According to charges outlined in the Declaration of Independence, the king of England was a tyrant. This was established, it was claimed, by a series of tyrannical abuses: obstruction of justice; acts contrary to the public good; the suspension and impeding of legislatures; interfering with elections; corruption of the judiciary; wasting of the public and private wealth; the enforcement of martial law in time of peace; spying on the people; breaking charters; putting the government in the hands of those who had no right to rule; waging war against unarmed towns and cities, perpetrated repeated acts of theft, murder, and barbarity. In short, the king of England had denied the laws of nature, nature’s God, and of England, repudiating its charters. He could, then, be lawfully deposed as a tyrant who had materially and repeatedly broken his promises.

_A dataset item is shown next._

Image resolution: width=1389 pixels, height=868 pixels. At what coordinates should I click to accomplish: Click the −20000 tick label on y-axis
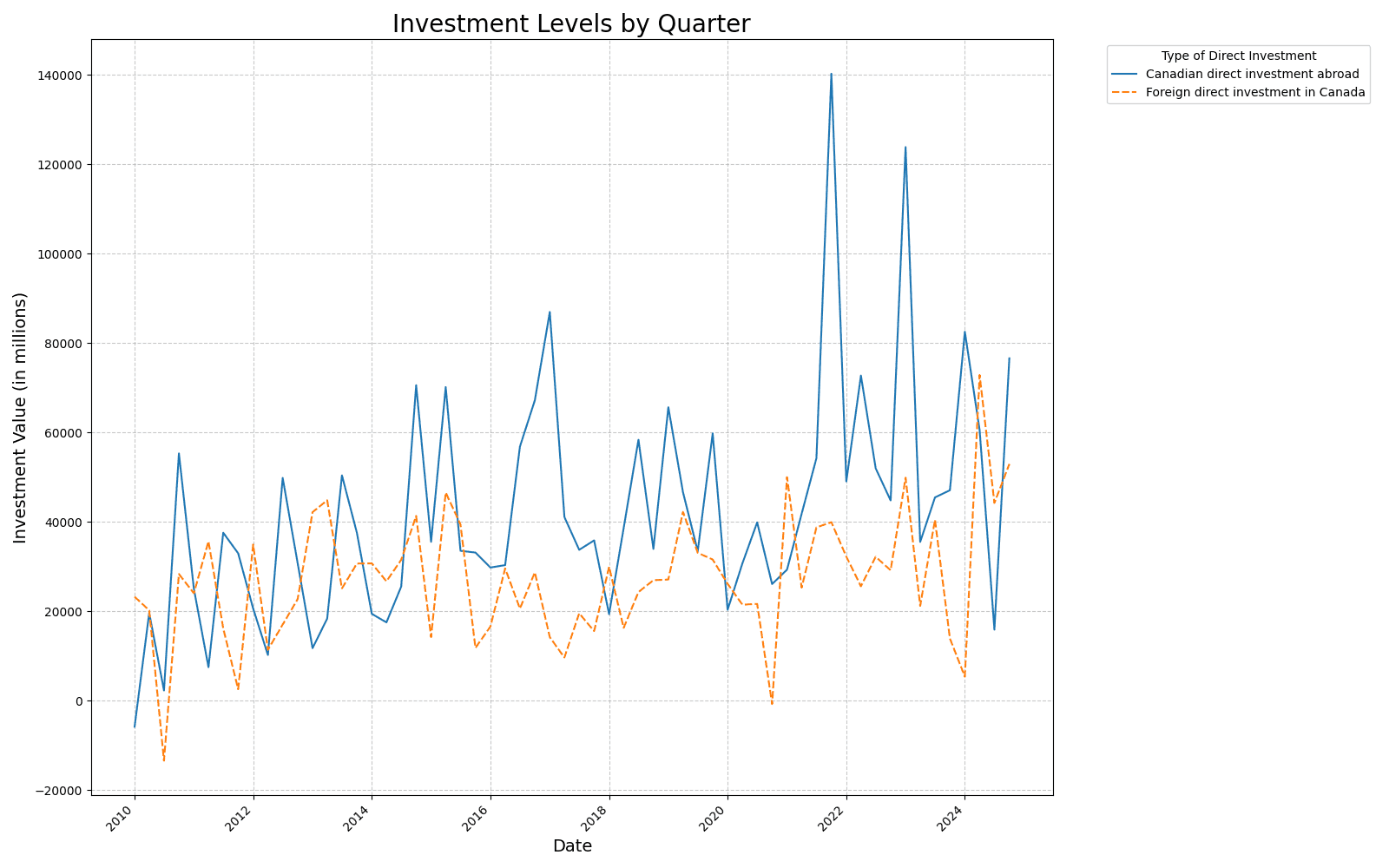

That such was formal and public is self-evident. That such a Declaration was written by “representatives” of the people who, as lower magistrates, had assembled for the express purpose of interposing themselves between the king and those he sought to destroy, cannot be denied. That in doing so, they appealed to the “Supreme Judge of the world” is another thing that cannot be denied. Based upon the evidence, and the motives of those involved, I believe it cannot be successfully denied that the American Revolution was, in fact, right and honorable in the sight of God. In other words, it was not just legal, but it was biblical as well. The biblical roots are “historically evident, logically compelling, and easily researchable” (Amos, p. 150). Although the Bible was not the only influence for its conception, I believe it is correct to say that without the Bible the Declaration of Independence could have never been written.
That the United States of America is a nation that was built on certain eternal principles taught in God’s word has continued to be its resounding legacy. As I have studied the history of its founding, it would be most difficult for me to think it happened due to some random collocation of atoms at a particular time and place—i.e., blind chance. Instead, I must think, like others before me, and I hope like others who will come after me, that America is what it is by the providential hand of Almighty God. In thinking such thoughts, I am reminded of what was said of the U. S. Constitution, a document that was constructed on the firm foundation of the Declaration of Independence—a document that was adopted on September 17, 1787, but was not formally ratified by two-thirds of the Colonies until June 21, 1788. About this document, the great British Prime Minister William Gladstone said, a century later, it was “the most wonderful work ever struck off at a given time by the brain and purpose of man,” an idea that seems to jibe nicely with George Washington’s conclusion that “the event is the hand of God” (Gladstone’s and Washington’s quotes are from Hart, op. cit., p. 329).
In closing, I leave you with what Gary T. Amos said in the epilogue of his book, arguing that the American Revolution is not over as long as there are those who do not believe that “all men are created equal.” Writing of what he thinks to be today’s consensus, he said:
Now, however, the Declaration’s ideas are scoffed at by philosophers, misrepresented by historians, attacked by clergymen, ridiculed by law professors, held in contempt by power hungry politicians, and ignored by the people. As long as this continues, the American Revolution is not over (Amos, p. 170).